From the lecture hall to the terminal: what teaching taught me about code

Between 2020 and 2022, I taught computer science and ran lab sessions at the Faculty of Informatics, Ghor University. I wrote the lecture materials, set the exams, and marked the projects. It's easy to describe that job as separate from software engineering. I don't think it was.

Explaining is a form of testing

When you have to explain a recursive function to forty students who have never seen one, you find out fast whether you actually understand it or just recognize the pattern. Teaching forced me to hold concepts at two levels at once: precise enough to be correct, simple enough to be usable. That's the same standard I now try to hold my code to — a function should be correct, and it should also be legible to the next person who opens the file.
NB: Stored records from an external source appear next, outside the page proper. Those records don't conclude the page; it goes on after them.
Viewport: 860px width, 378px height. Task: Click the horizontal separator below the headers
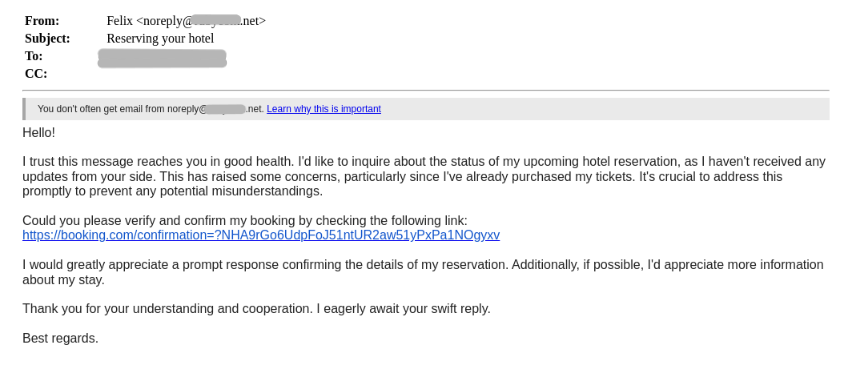pos(426,90)
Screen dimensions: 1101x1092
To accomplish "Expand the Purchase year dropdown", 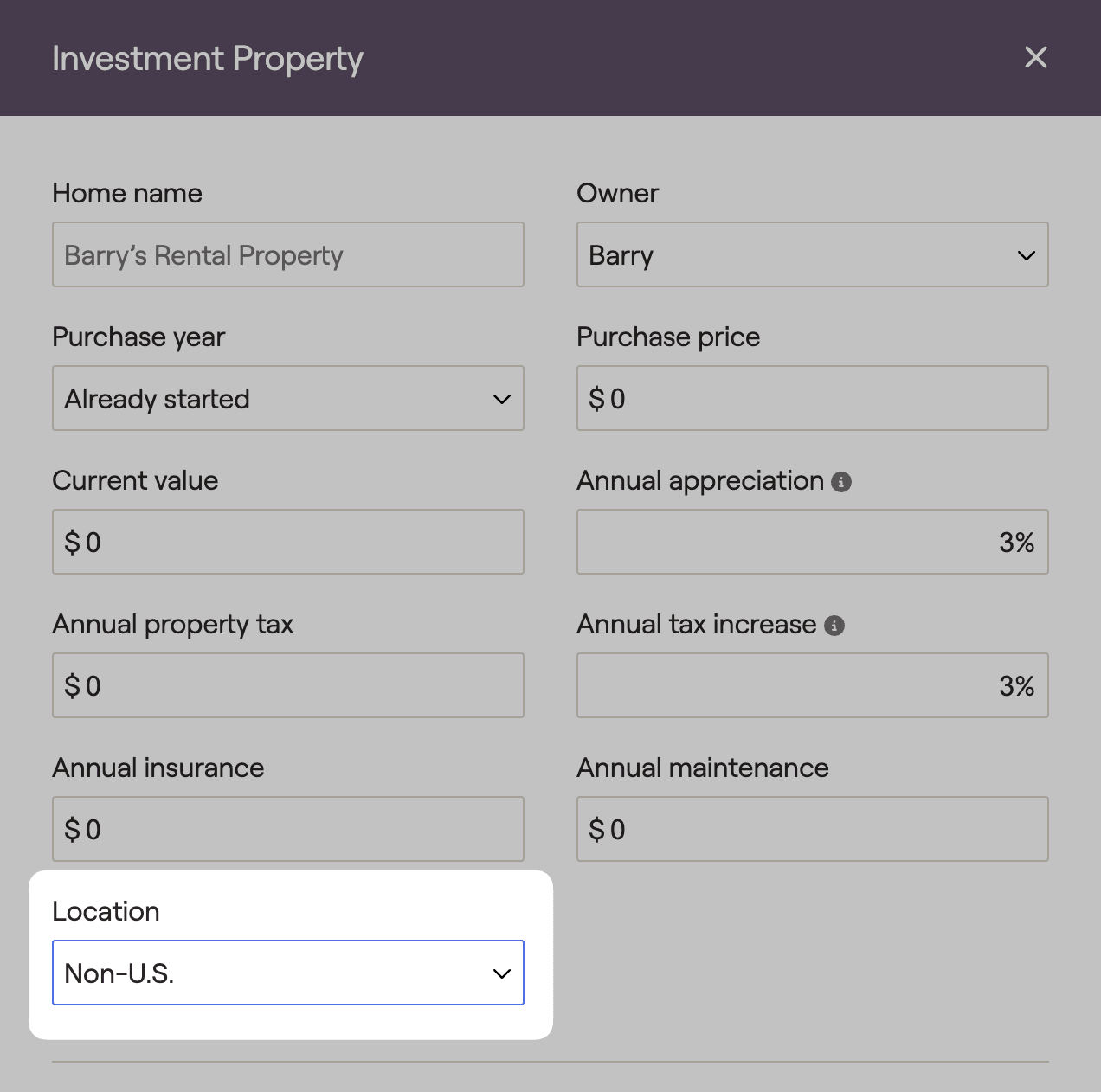I will click(x=287, y=399).
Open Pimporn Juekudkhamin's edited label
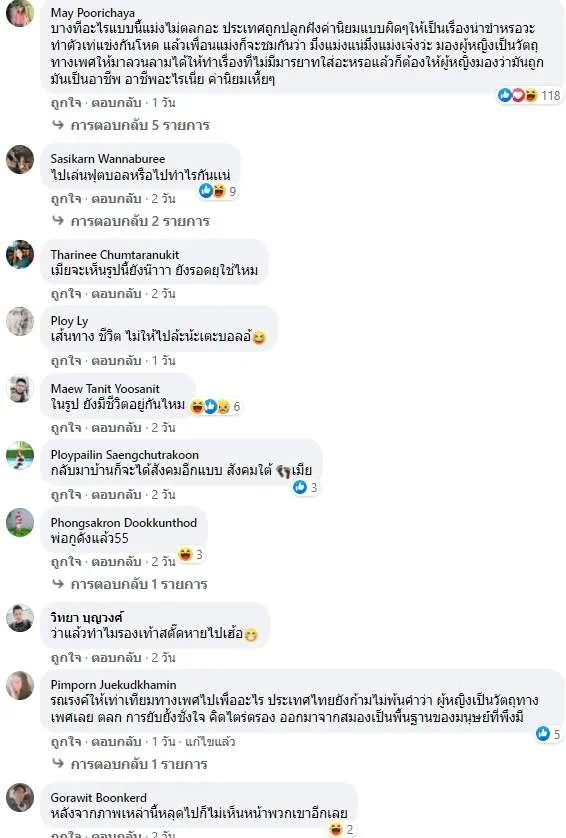The image size is (566, 838). coord(210,741)
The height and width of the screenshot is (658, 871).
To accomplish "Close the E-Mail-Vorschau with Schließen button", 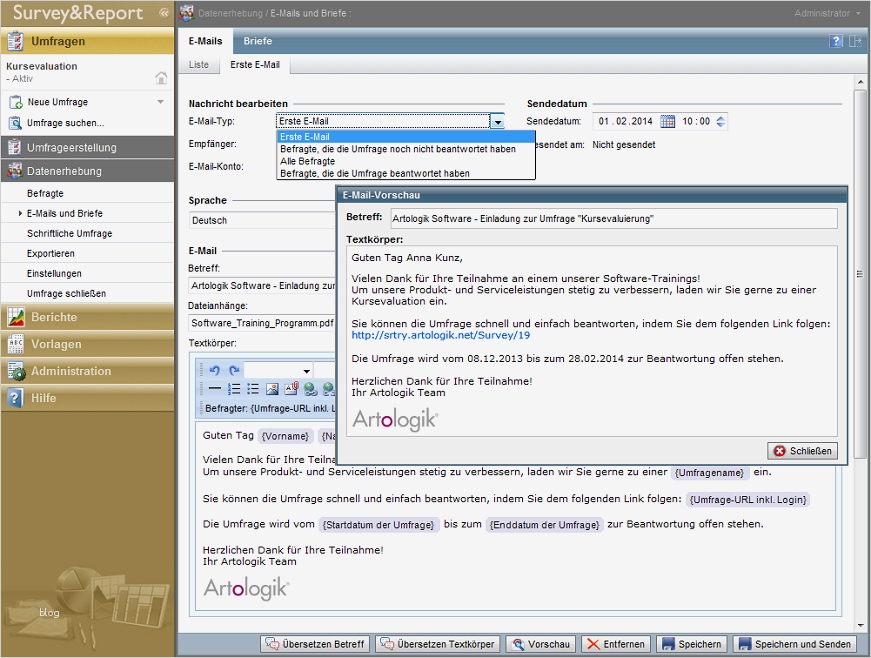I will pos(802,451).
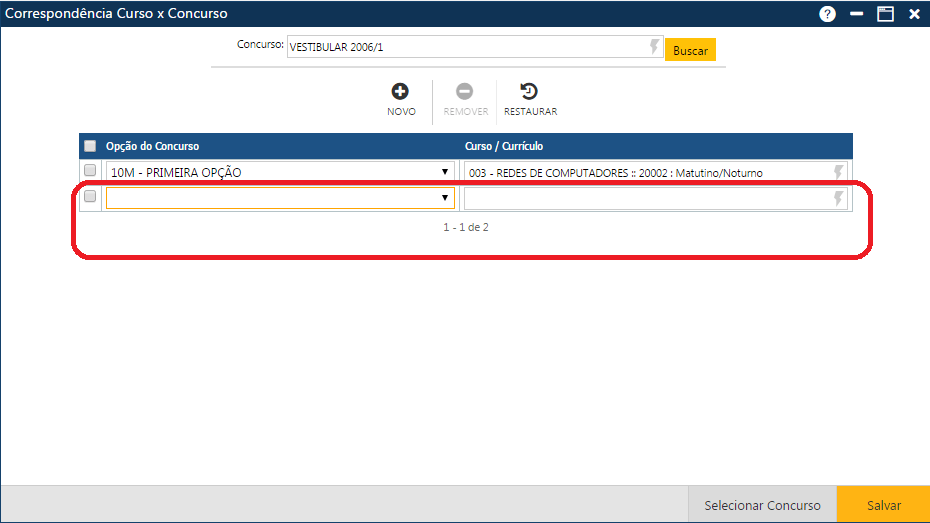Open the empty Opção do Concurso dropdown
Screen dimensions: 930x523
pos(445,198)
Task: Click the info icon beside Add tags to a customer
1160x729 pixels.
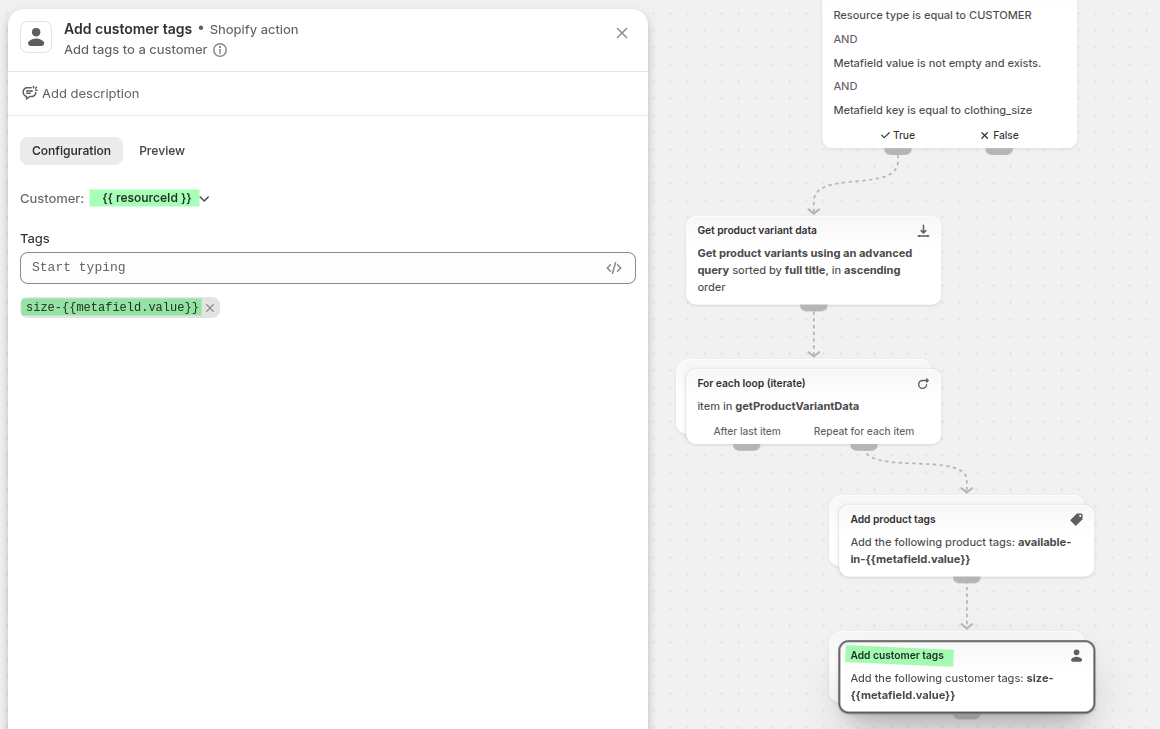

Grading is code review with worse incentives

Grading student projects meant reading a lot of code that technically worked and still needed to be pushed back. It's where I first practiced giving feedback that was specific about what to fix without discouraging someone from trying again. That instinct — be exact about the problem, generous about the person — has mattered more in professional code review than anything I learned from a style guide.

The best bug reports I write now read like the feedback I used to leave on a student's first attempt at a database schema.

What carried over, and what didn't

The habits carried over cleanly. The context did not. Moving from a university faculty in Ghor to a master's program in Mainz meant re-establishing credibility from scratch, in a system that couldn't simply take my two years of teaching on faith. That's part of why I'm pursuing the M.Sc. in Applied Computer Science now — not to relearn the fundamentals, but to put them inside a structure that translates.